Mike: The first four years at Relational, I would probably say 80 plus percent of my time was reading proxies, going through governance, trying to understand incentive structures and doing comps, and doing all that. Now, in hindsight, that was a blessing. It was one of those things where it actually helped me as an investor longer term, but at the time when you’re 20 something years old, you’re starting your investing career, you want to build financial models, you want to value stuff. I want to build the Excel breakup model in this company, why am I looking at proxies?
To keep myself entertained– at some point, you’re going to go crazy reading a proxy. You’re right, if you’re reading a proxy just for the dryness, you’re going to go crazy. So eventually, you start to realize there’s a whole narrative behind what’s going on and what’s is expressed in those filings and in those governance documents, and it really doesn’t get hammered into until you actually go on to these boards.
At Relational when we go on a board, we have board representation but someone like me would be completely in charge of going through every board document that would be given to the director. To break down and do an analysis and to understand, from a board levels perspective, what are the priorities going on at these companies. As you understand organizationally how companies operate, and how they govern, you start to realize the intersection and the relationship between what you’re trying to prioritize as a business and how you want to allocate capital, and how that gets expressed in the incentive structures and governance. At least after four years of doing that, you begin to realize, “Oh, there’s a story to be told here.” There are subtle adjustments that people make when good news is on the way. There’s subtle adjustments you can make when bad news is on the way. There are subtle adjustments you can make to retain talent. There’s all sorts of different tips and tricks you can do.

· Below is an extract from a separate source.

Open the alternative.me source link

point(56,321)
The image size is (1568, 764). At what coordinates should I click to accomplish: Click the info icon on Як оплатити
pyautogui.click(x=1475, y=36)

What you learn is, as a board member, you can’t really do much to drive change in the organization. So, there are only so many levers you can use. But those levers are very powerful. They’re really powerful because you change an incentive structure on a management team, you’d be surprised how much change occurs within an organization. It just cascades down. It leaves me speechless sometimes, like, “Wait, you’re telling me if I just changed the compensation hurdle from, say, revenue growth to a blend of revenue growth and ROIC, that this is actually going to change your priorities in an organization?” The answer is, yes, it does. It’s remarkable.
Using those experiences and realizing that proxies are probably one of the last few places where your boards express their intent and management teams express who they are, it becomes a very interesting source of reading, but also a source of understanding what is the true story of this company.